We bi-packed the shots that we felt were extremely critical qualitywise. We have two shots in the picture that have a power generator in the background, and one of them had to be done optically. In other words, we shot the power generator with front light and then with back light and gave those elements to Bruce Nicholson in the Optical Department. He then composited them optically. We also did a similar shot ourselves with bi-pack. Both shots look good, but each is a bit different. I don't know exactly why they are different, but I think his added a little contrast and ours took away a little contrast. The reason we used bi-pack was that we were very concerned with quality, because we had a sequence that took place in the snow and there were a number of mattes that had big areas of snow that would show up grain quite easily. I think that's one of the main things you have to worry about giving your shot away because of a lack of quality in the dupe.

We probably had 10 or 15 mattes in the snow sequence, but they were relatively less complex than most of the others. We got those finished toward the beginning. We had a couple of shots of an ice cave entrance, one of which was put together optically because we had a stop-motion figure that went into the cave. I had a shot looking out the window of one of the Walkers as they approached the trenches.

I don't think anything we did on The Empire Strikes Back could be called startlingly innovative because, as is so often the case, we were using ideas and methods that had been used before, many times, going way back. Motion-control, of course, is a sophisticated technique and it has been a terrific help, but all it has really done is taken the place of a man sitting there with a lathe-bed or Acme screw-drive, making one little turn at a time for each frame. I'm not down-playing motion-control, because it has cut the time factor down tremendously and, thereby, increased flexibility. It gives you shots that you wouldn't have been able to attempt before, because the man-hours just did not exist, nor the patience, nor the reliability. But I think that everything we do today is still, at the most, new applications of old ideas. When it comes right down to it, we are still using 35mm film that has perforations along its sides and this is old-fashioned, but nobody has come up with anything better yet. We simply try to eliminate the variables and get it down to its nth degree and make it as good as we can.

So there was nothing really innovation in what I did on Empirejust six months of problem solving, of deciding to go with front-projection and finding that there is a reflection in the glass because you put the screen in back of it, lining up the camera, figuring out how much you are going to tilt the painting and mechanically what kind of little goodies you are going to put on it. These are all problems which, perhaps, have been tackled before and solved, but they were in a slightly different context; maybe the set-up was bigger. Anyway, each time you change a little something you just institute another problem that has its own unique way of being solved and, hopefully, you can come up with the solution before you run out of time.

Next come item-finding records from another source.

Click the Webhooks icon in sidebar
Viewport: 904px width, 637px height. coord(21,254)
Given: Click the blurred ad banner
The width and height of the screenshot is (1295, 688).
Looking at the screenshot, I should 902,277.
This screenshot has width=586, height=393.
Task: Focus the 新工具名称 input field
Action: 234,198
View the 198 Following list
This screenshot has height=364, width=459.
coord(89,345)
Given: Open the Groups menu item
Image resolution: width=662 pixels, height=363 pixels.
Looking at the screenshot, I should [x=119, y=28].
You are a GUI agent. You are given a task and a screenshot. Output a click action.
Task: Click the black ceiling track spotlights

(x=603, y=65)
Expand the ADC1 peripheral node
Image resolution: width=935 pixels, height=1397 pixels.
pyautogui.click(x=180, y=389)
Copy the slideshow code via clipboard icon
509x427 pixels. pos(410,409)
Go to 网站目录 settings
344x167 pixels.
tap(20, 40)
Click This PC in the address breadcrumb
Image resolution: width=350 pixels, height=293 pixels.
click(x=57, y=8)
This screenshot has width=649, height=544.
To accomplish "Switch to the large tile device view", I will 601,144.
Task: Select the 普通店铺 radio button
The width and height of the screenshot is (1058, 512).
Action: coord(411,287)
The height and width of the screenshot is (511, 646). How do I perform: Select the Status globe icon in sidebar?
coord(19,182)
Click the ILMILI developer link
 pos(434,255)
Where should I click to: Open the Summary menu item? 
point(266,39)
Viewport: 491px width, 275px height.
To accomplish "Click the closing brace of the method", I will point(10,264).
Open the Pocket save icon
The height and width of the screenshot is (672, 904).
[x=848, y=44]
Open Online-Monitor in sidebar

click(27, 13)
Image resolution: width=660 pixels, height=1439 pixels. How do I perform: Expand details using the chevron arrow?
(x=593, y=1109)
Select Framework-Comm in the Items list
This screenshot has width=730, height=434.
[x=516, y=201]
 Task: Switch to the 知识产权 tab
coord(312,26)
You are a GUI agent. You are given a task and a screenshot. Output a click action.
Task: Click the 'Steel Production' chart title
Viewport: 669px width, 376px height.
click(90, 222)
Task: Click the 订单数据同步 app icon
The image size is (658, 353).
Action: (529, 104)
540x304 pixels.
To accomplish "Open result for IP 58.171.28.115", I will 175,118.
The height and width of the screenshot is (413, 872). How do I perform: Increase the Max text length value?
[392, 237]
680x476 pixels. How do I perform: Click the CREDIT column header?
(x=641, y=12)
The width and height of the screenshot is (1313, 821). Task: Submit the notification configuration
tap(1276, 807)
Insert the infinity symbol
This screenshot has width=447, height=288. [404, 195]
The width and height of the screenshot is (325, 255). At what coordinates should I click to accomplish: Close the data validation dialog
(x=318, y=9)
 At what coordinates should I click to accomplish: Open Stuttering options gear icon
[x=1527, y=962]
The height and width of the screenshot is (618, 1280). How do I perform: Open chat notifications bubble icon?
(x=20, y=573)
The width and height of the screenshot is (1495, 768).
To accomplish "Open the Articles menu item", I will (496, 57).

In working the special effects areas, especially on a really big picture, too many people get caught up in the fine points and fail to be aware of the overall reasons for the shot, the reasons for the show, the big picture kind of thing. It's almost like trying to find out what kind of colors Rembrandt used and how he set them up on his palette and thinking that this will allow you to paint like Rembrandt. Those are interesting things to know, but they are just tools, but eventually you've got to come down to doing it and keeping in mind the purpose of the shot.

The purpose of the shot is to get from the preceding shot to the next shot and move the story along. It gets said so many times, but it gets forgotten so easily when you're in there pulling your hair out because you've got a scratch on your yellow record. It's difficult to remind yourself of why you are cursing and swearing. Of course, you are curing and swearing because you have to remake your separations master, but basically there is a purpose for it all. I forget it continually and I have to hit myself over the head occasionally and not look at that, but keep getting back and looking at the shot and saying, "Is the shot doing what it's supposed to?"

I thing that's the basic. That's the bottom lineeasy to say, difficult to do.